* START Source text *

Model loaded successfully!



/tmp/ipykernel_3077550/2921699216.py:17: UserWarning: Frontend on chip uses 16 filters. Using a different amount of neurons 13 is allowed but not respecting the chip constraints.
  self.frontend_syn = Frontend(


Original model accuracy: 89.1%
Loaded model accuracy:   89.1%

Match: True ✓

7. Hardware Power Consumption Analysis

One of the key advantages of HWLayer is the ability to estimate power consumption for hardware deployment using the built-in get_chip_consumption() function.

Power Model

The Neuronova chip power consumption consists of two components:

Static Power:
- Always consumed when chip is used
- Dominates in low-activity scenarios
Dynamic Power: Energy per spike
- Only consumed when neurons fire
- Proportional to spike rate

Total Power = (Static Power × # Neurons) + (Dynamic Power from all spikes)

This event-driven power model is why SNNs are extremely energy-efficient compared to traditional ANNs.

# Run inference and collect spike data for power analysis
model.eval()
all_spk_hidden = []
all_spk_output = []

with torch.no_grad():
    for specs, labels, fn in val_loader:
        specs = specs.to(device)
        spk_frontend = frontend(specs)
        spk_output = core_net(spk_frontend)

* END Source text *

Written exercise
Continue the tutorial on estimating Neuronova chip power consumption, picking up right after its last line of code. The listing that follows is separate material and has no connection to the tutorial on chip power consumption.

* START Stored rows *

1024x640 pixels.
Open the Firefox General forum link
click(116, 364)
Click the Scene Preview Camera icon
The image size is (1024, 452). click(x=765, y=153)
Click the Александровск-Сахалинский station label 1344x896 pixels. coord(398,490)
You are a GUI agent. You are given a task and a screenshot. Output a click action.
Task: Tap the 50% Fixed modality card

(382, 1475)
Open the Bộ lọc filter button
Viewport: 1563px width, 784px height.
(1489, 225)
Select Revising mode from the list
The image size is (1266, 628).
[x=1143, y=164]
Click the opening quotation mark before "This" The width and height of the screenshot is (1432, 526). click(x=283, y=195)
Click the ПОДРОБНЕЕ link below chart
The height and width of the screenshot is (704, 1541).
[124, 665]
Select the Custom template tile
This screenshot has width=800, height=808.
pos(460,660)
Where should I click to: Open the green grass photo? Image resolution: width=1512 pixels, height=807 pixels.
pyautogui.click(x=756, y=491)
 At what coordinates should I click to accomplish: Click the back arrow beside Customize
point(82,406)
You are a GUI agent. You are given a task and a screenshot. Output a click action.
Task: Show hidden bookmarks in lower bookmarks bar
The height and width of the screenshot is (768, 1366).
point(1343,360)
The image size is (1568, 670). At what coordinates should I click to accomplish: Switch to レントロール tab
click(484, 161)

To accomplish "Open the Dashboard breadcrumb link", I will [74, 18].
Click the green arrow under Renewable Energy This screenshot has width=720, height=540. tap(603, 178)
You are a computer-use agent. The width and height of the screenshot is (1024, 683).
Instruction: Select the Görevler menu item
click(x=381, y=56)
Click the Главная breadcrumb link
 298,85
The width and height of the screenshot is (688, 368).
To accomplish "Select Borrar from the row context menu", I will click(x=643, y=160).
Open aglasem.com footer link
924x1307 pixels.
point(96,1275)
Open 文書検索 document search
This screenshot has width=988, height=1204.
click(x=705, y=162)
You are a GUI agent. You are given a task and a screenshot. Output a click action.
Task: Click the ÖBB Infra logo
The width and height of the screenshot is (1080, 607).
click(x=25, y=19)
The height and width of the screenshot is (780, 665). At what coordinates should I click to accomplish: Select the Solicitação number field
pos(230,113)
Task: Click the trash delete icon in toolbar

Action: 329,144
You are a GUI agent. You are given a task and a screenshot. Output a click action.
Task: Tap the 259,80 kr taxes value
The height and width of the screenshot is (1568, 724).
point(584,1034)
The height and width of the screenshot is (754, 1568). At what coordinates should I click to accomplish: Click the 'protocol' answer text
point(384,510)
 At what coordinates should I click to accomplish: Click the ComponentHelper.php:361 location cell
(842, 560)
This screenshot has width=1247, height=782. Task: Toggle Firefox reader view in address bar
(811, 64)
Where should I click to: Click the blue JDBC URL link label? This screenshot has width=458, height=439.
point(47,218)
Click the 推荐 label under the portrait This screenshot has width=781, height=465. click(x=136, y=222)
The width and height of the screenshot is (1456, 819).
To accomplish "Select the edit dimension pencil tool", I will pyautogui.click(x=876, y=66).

* END Stored rows *

Response for this exercise
        all_spk_hidden.append(core_net.spk_hidden_trace)
        all_spk_output.append(spk_output)

all_spk_hidden = torch.cat(all_spk_hidden, dim=0)
all_spk_output = torch.cat(all_spk_output, dim=0)

# Create flat model with core HW layers
# Note: Frontend excluded as it has 1D diagonal weights
hw_model = nn.Sequential(
    core_net.syn_hidden,     # HWSynapse
    core_net.hw_hidden,      # HWLayer
    core_net.syn_out,        # HWSynapse
    core_net.hw_out,         # HWLayer
)

# Spike traces for each synapse layer
spks = [all_spk_hidden, all_spk_output]

# Compute power consumption
total_power = get_chip_consumption(hw_model, spks, dt=core_net.dt)

# Display results
n_timesteps = all_spk_hidden.shape[1]
energy_per_inference = total_power * n_timesteps * core_net.dt

print("="*50)
print(f"HARDWARE POWER CONSUMPTION ({WORD_1} vs {WORD_2})")
print("="*50)
print(f"Total power:           {total_power*1e6:.3f} uW")
print(f"Energy per inference:  {energy_per_inference*1e9:.3f} nJ")
print(f"\nSpike rates:")
print(f"  Hidden layer: {all_spk_hidden.mean().item()*100:.1f}%")
print(f"  Output layer: {all_spk_output.mean().item()*100:.1f}%")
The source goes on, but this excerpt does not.